§ Records supplied

● ● ● ● ● ● ●

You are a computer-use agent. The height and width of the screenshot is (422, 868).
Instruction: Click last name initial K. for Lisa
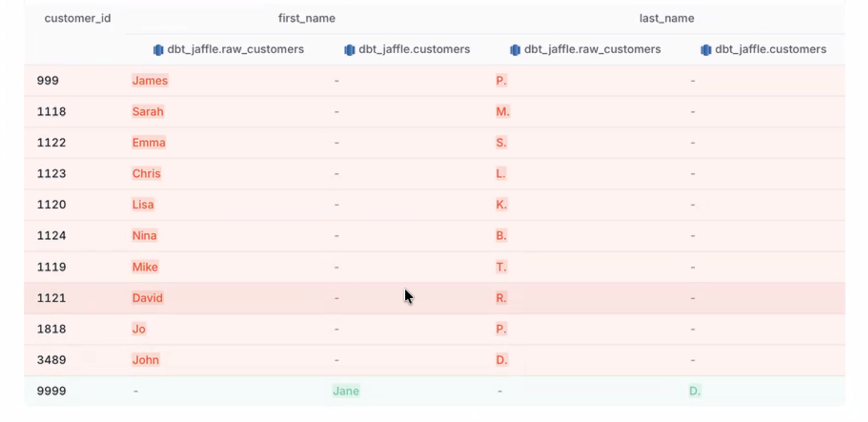pyautogui.click(x=501, y=204)
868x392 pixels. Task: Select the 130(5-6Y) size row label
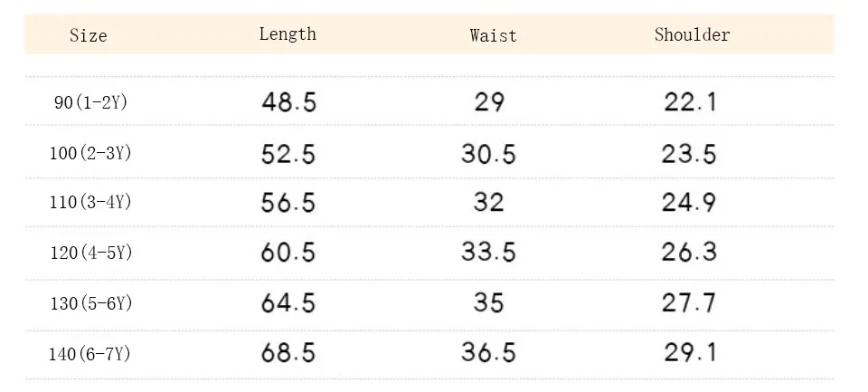(x=90, y=303)
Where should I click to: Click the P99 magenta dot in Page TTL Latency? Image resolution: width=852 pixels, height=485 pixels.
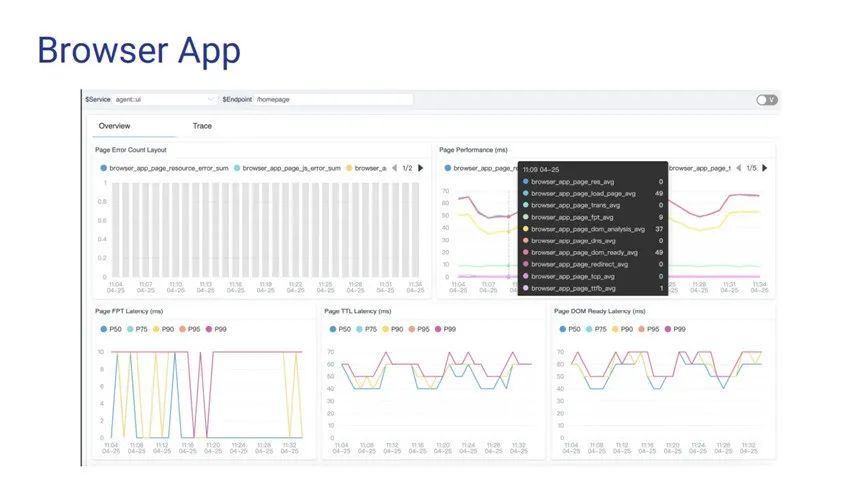tap(438, 328)
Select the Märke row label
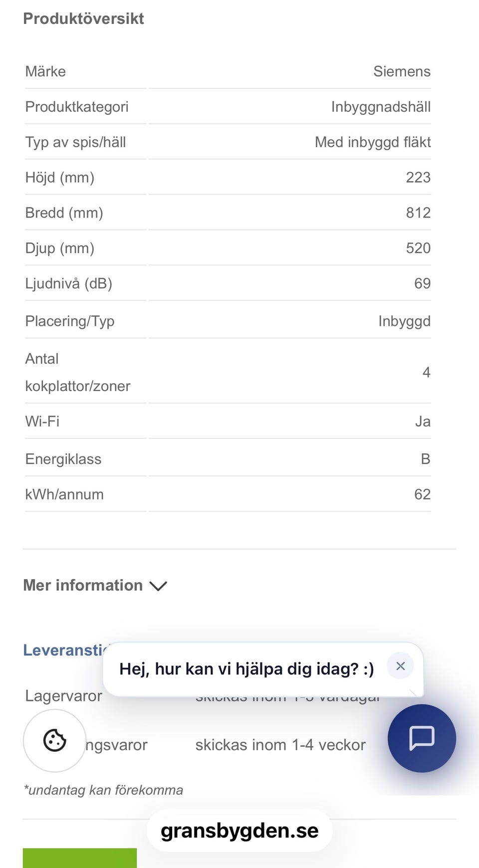The height and width of the screenshot is (868, 479). click(x=45, y=71)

● ● ● ● ● ● ●

§ Brief
What is needed here is an exact transcript of the data above, pictures excluded.

§ Worked solution
You are a computer-use agent. The height and width of the screenshot is (422, 868).
Instruction: Click last name initial K. for Lisa
pyautogui.click(x=501, y=204)
868x392 pixels. Task: Select the 130(5-6Y) size row label
(x=90, y=303)
Where should I click to: Click the P99 magenta dot in Page TTL Latency? Image resolution: width=852 pixels, height=485 pixels.
tap(438, 328)
Select the Märke row label
The height and width of the screenshot is (868, 479). click(x=45, y=71)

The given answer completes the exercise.